§ **Required work**:
Copy the text of every item below word for word, leaving out the pictures.

§ **Records shown**:

■ ■ ■

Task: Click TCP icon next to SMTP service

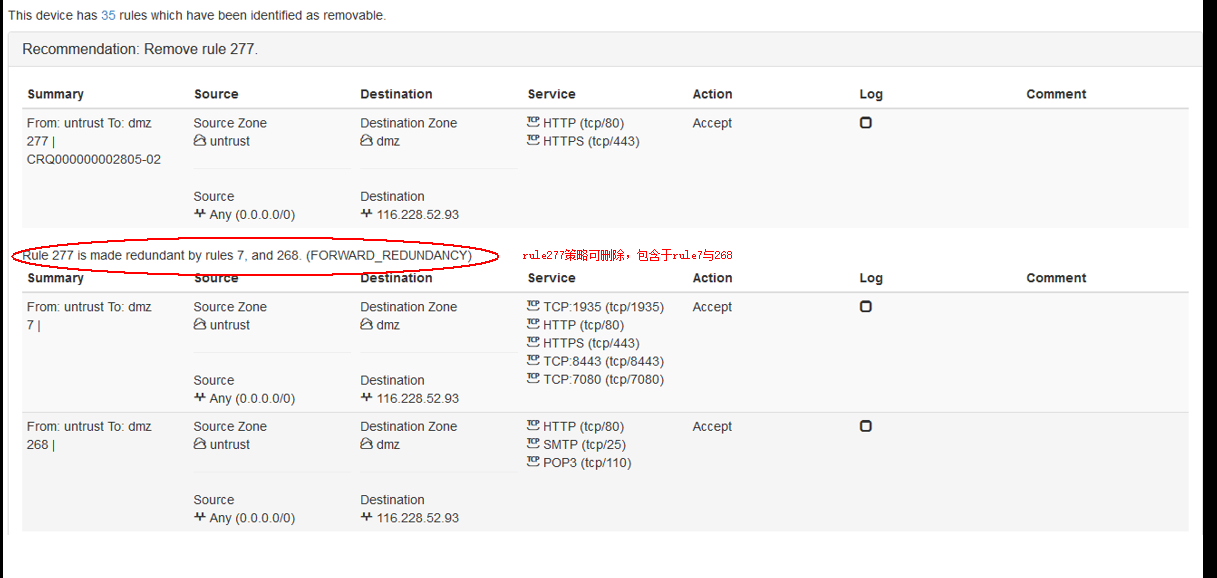Action: pos(533,444)
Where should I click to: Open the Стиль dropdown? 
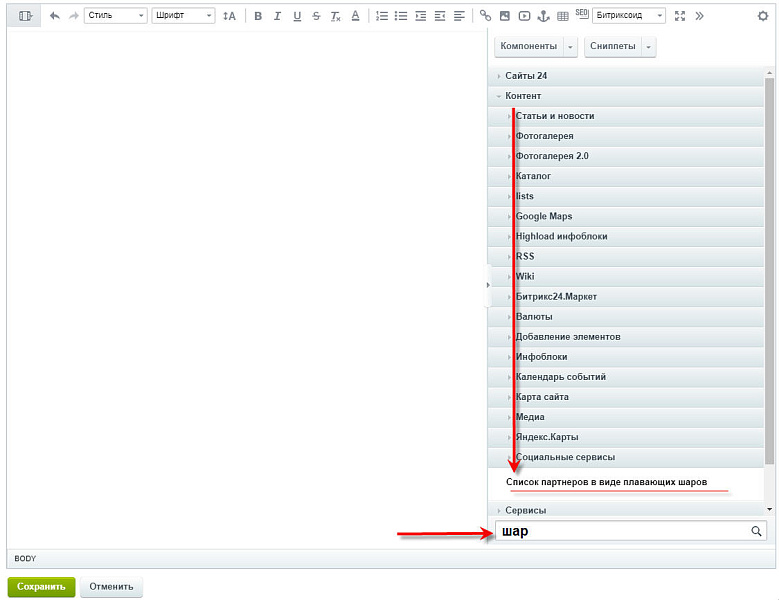coord(116,16)
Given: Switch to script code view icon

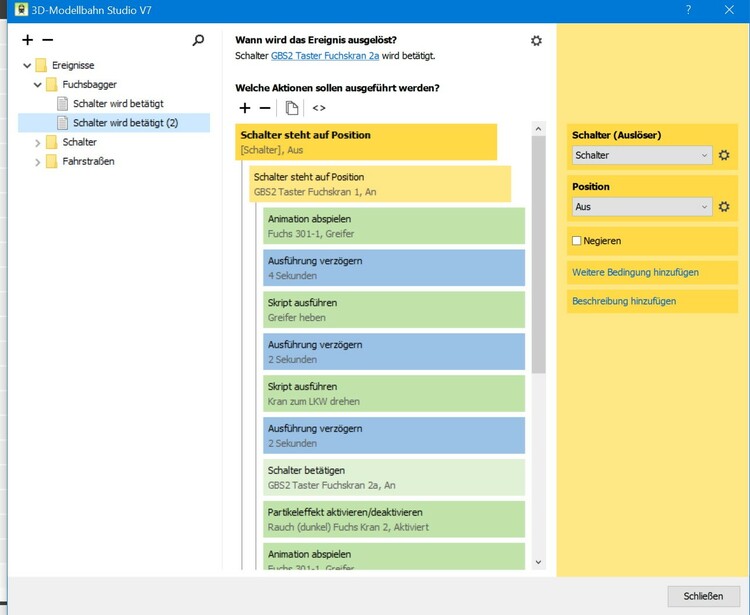Looking at the screenshot, I should [319, 108].
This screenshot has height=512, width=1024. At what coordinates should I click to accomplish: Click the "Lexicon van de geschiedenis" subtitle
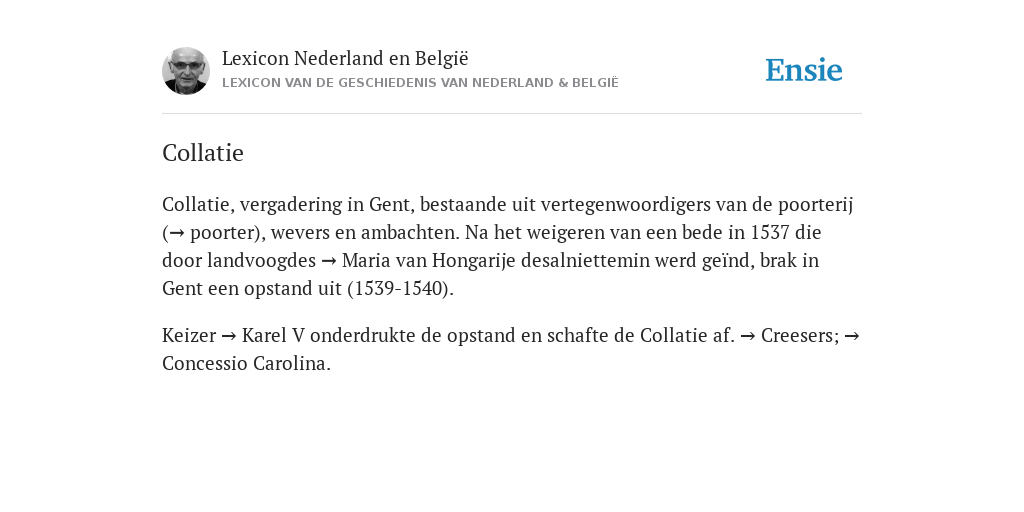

■ ■ ■

§ **Exercise result**:
Task: Click TCP icon next to SMTP service

Action: pos(533,444)
Where should I click to: Open the Стиль dropdown? 
coord(116,16)
Given: Switch to script code view icon

Looking at the screenshot, I should [319, 108].
This screenshot has height=512, width=1024. At what coordinates should I click to accomplish: Click the "Lexicon van de geschiedenis" subtitle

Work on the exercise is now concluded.